The bill increases transparency, funding, and oversight across drug pricing, public health, and health‑care access—potentially lowering costs and strengthening preparedness—at the cost of higher federal spending and substantial new reporting, compliance, privacy, and implementation burdens that may be passed on to smaller market participants and, ultimately, consumers.
Millions of patients, plan sponsors, and employers will get far more transparent, machine-readable drug- and PBM-pricing data (rebates, net prices, pass-throughs and claims-level information), enabling plans and employers to monitor PBM behavior, negotiate better contracts, and potentially lower out-of-pocket costs.
Significant new and expanded funding for community health centers, workforce programs, maternal/child health, overdose prevention, hospital preparedness, regional labs, and related public‑health grants will strengthen primary care access, clinician recruitment to underserved areas, and emergency response capacity.
Medicare and Medicaid beneficiaries will gain concrete access and consumer protections: improved Medicare Advantage provider-directory accuracy and public ratings, extended telehealth flexibilities (including audio-only for FQHCs/RHCs and hospice payment clarity), streamlined cross‑state HCBS enrollment for certain children, and HDHP telehealth safe harbors—reducing barriers to in‑network care and
All Americans (taxpayers) face increased federal spending and longer‑term budgetary commitments from multiple new or expanded authorizations and appropriations across health, preparedness, and research programs.
States, plans, PBMs, pharmacies, providers, and federal agencies will face substantial new administrative, reporting, IT and compliance burdens to produce, verify, and publish machine‑readable pricing and program data—costs that may be passed to patients or employers via higher premiums or reduced services.
Detailed, frequent disclosure requirements and expanded surveillance (including wastewater programs and machine-readable public datasets) raise privacy, proprietary, and civil‑liberties concerns for patients, providers, small communities, and commercial actors if safeguards and redaction rules are insufficient.
Based on analysis of 36 sections of legislative text.
Reforms Medicaid enrollment, Medicare payment timing, PBM transparency/rules for Part D and group plans, boosts funding for community health and preparedness, and strengthens pediatric drug pathways and telehealth HDHP rules.
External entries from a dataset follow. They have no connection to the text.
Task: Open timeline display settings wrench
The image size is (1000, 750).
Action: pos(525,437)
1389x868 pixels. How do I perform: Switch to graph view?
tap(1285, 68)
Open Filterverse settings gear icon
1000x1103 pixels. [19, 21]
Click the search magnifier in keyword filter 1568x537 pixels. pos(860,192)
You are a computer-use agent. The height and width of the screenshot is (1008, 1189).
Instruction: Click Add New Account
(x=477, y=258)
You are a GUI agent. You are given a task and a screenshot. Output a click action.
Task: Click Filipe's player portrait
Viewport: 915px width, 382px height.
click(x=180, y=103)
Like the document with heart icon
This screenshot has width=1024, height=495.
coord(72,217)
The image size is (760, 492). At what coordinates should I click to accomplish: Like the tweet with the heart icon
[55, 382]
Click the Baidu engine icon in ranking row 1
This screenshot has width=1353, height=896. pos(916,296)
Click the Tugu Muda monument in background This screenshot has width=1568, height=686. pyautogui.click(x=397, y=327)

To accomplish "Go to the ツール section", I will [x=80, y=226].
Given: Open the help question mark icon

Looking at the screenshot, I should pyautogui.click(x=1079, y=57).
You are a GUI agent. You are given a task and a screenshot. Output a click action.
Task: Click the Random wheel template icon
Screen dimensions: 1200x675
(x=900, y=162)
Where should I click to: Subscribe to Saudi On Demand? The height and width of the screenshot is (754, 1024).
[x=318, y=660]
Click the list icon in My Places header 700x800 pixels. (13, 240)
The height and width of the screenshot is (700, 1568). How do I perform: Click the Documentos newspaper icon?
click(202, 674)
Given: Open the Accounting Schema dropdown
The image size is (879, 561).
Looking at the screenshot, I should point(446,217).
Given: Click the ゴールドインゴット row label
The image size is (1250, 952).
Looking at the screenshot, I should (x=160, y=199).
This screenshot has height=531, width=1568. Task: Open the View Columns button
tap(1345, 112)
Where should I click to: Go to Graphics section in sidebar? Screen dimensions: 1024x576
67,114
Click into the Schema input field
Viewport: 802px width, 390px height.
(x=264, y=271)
Introduced March 6, 2025 by Ronald Lee Wyden · Last progress March 6, 2025
Makes wide-ranging changes across federal health policy to strengthen oversight, reporting, and funding for Medicaid, Medicare, Part D/Pharmacy Benefit Managers (PBMs), public health preparedness, and pediatric drug development. It creates a streamlined Medicaid enrollment path for certain out-of-state providers for youth, requires greater PBM transparency and new limits on PBM remuneration in Part D and group plans, mandates Medicare Advantage provider directory accuracy reporting, adjusts timing and formulas for hospital payment programs, and funds community health centers, teaching health centers, and preparedness laboratories. Affecting patients, providers, plans, states, and federal agencies, the bill adds new reporting and enforcement tools (including civil money penalties for PBM reporting failures), authorizes multiple years of funding for prevention and health workforce programs, advances pediatric cancer trial and labeling rules at FDA, and provides a temporary telehealth deductible safe harbor for high-deductible health plans. Many provisions have staggered effective dates (some months to years after enactment) and impose new data, compliance, and administrative responsibilities on states, plans, PBMs, hospitals, and federal agencies.